--- What you need to do ---
Looking through the listing, how many of its lines hold the word "agent"? Answer with only the number.

=== Information supplied ===

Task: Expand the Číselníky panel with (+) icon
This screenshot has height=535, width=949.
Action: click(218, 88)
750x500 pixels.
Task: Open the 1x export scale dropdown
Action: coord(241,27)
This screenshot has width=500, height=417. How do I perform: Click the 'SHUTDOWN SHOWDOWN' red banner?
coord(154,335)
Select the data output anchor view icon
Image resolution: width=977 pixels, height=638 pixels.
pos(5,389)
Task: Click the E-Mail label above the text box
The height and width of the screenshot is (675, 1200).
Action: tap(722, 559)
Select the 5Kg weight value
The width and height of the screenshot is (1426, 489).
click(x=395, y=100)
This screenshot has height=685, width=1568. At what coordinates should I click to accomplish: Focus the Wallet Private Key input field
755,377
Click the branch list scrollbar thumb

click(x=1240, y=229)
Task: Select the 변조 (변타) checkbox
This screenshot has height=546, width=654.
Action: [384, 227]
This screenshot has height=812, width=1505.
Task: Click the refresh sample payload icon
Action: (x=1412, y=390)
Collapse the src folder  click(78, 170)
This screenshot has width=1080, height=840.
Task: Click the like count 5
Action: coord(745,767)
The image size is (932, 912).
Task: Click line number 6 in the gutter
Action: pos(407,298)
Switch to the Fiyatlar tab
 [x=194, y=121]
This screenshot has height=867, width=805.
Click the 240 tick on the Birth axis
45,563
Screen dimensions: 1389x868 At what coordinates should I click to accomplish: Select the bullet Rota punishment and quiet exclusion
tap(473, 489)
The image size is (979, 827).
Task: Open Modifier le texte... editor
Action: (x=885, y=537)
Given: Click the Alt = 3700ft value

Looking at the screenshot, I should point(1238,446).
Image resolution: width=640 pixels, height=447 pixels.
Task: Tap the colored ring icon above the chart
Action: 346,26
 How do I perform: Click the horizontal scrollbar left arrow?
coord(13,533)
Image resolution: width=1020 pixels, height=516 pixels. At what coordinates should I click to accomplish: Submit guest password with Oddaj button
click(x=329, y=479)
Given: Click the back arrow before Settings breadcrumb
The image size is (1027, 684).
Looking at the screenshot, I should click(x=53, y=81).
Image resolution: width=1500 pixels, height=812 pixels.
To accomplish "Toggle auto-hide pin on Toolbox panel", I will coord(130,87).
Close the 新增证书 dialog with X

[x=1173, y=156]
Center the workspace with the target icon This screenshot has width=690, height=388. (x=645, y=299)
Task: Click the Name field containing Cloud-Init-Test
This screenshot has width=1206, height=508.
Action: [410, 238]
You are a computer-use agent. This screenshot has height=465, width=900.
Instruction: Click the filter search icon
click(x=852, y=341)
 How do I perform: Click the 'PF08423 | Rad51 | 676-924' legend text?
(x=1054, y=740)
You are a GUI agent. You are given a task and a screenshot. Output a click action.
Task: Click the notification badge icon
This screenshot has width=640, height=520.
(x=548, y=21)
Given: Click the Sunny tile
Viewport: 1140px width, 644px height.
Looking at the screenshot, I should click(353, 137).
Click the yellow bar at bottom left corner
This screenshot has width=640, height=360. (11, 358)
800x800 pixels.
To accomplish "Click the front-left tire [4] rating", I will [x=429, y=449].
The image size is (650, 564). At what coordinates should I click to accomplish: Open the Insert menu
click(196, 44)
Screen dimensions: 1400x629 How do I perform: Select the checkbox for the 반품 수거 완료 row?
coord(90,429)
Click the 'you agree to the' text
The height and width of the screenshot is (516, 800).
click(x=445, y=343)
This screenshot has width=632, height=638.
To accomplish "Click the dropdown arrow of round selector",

===

--- Expected output ---
2